## Overlap of Political Organisations and Authors of Academic Research

We look at the overlap between members of various organisations and the authors of the studies in REMP, IM and IMR:

- REMP Board
- ICEM directors and deputy directors
- Dutch Government



In [1]:
import pandas as pd

records_file = '../data/main-review-article-records.csv'

# load the csv data into a data frame
pub_df = pd.read_csv(records_file)


In [2]:
from scripts.data_wrangling import map_dataset

pub_df['dataset'] = pub_df.apply(lambda x: map_dataset(x['publisher'], x['article_type']), axis=1)
pub_df.dataset.value_counts()


IMR_review      1842
IMR_research    1539
REMP_IM          903
Name: dataset, dtype: int64

## Clustering Author Names

We want to see which authors published in both journals, and how often. This requires a number of transformations:

1. splitting records of multi-author papers into a record per author
2. normalising author names such that variant spellings are mapped to a single version. 

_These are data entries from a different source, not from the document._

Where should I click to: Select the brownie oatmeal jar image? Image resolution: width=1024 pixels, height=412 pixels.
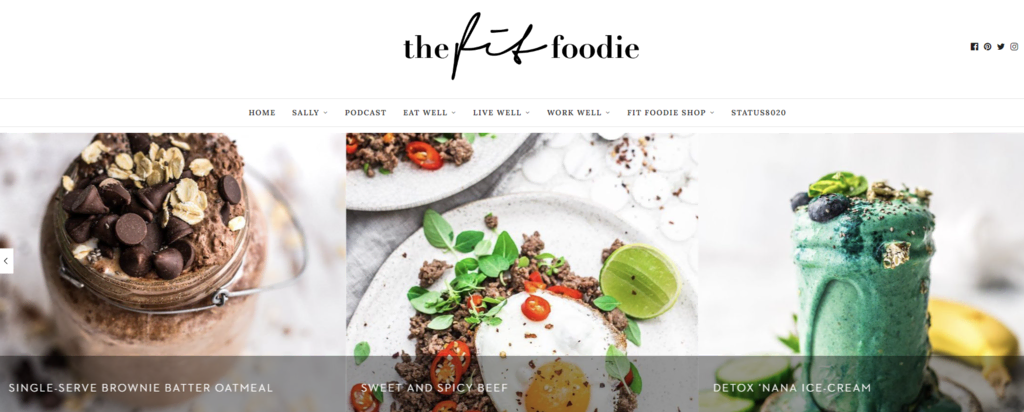(172, 245)
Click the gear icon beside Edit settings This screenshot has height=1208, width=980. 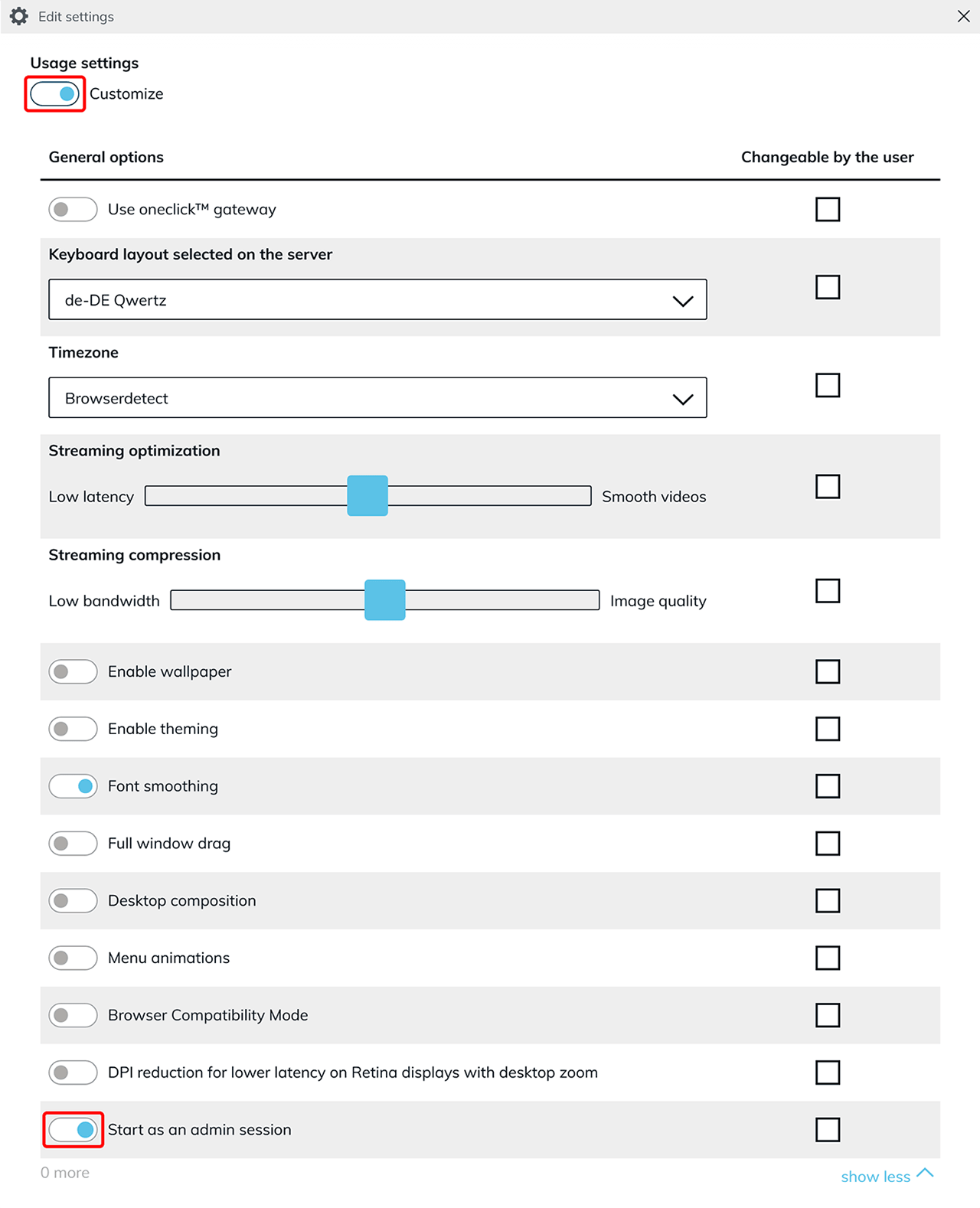coord(19,16)
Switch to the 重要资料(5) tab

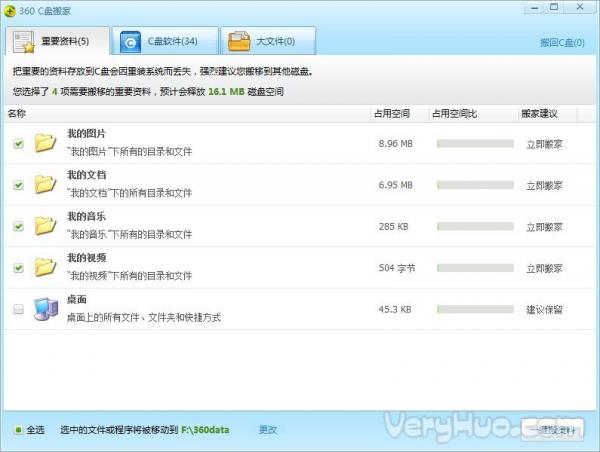coord(55,42)
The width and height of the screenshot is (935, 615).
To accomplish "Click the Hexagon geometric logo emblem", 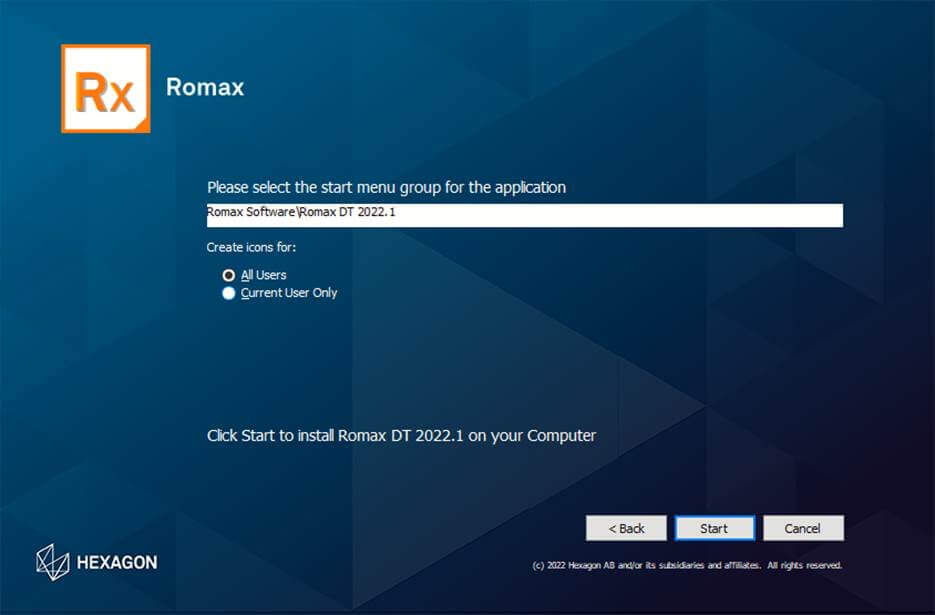I will [x=52, y=562].
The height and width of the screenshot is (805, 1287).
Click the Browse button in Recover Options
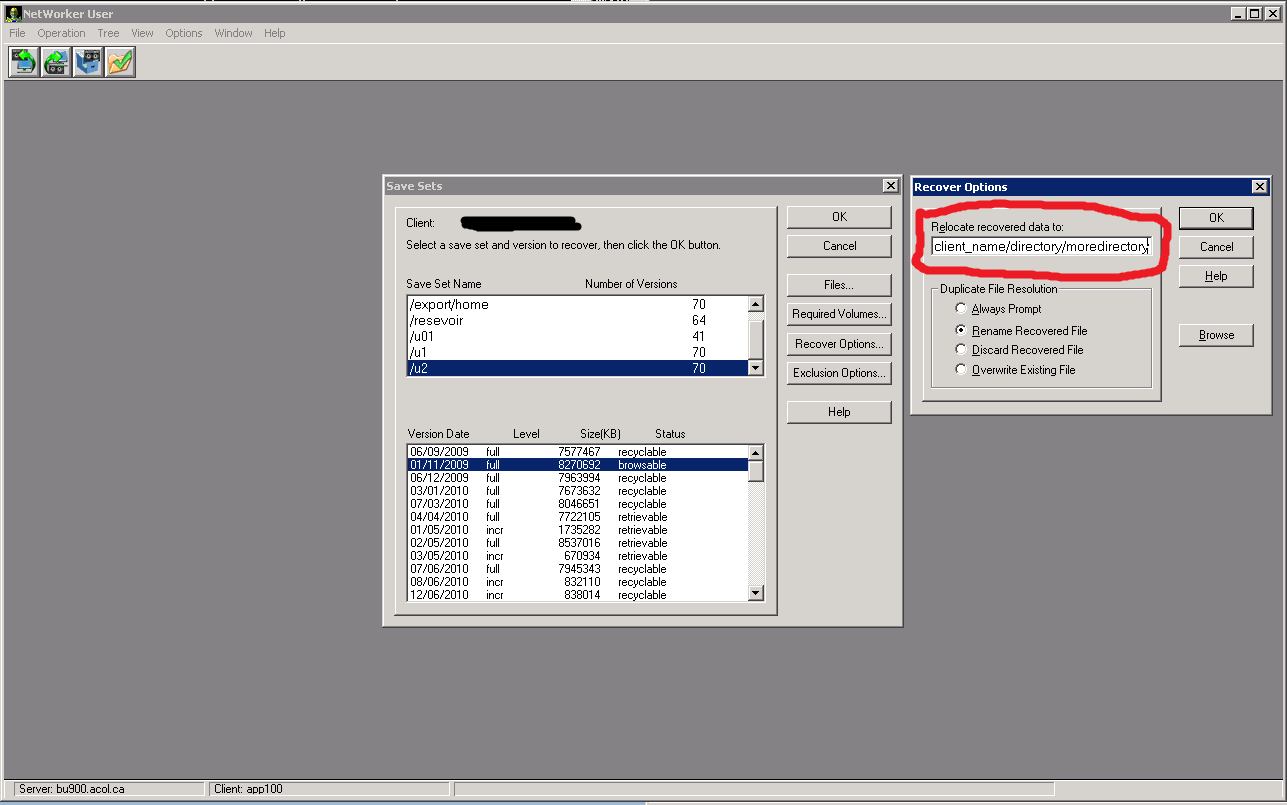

The latter step is always a risky operation, because using only the surface form of a name can results in two persons with similar names being considered as a single person. Given that this dataset narrowly focuses in only authors of articles in the two journals, we assume the chance that two authors have the same surname and initials is low. 


#### Splitting multi-author records

In [3]:
# Code adapted from https://stackoverflow.com/questions/50731229/split-cell-into-multiple-rows-in-pandas-dataframe

import numpy as np
from itertools import chain

# return list from series of comma-separated strings
def chainer(s):
    return list(chain.from_iterable(s.fillna('').str.split(' && ')))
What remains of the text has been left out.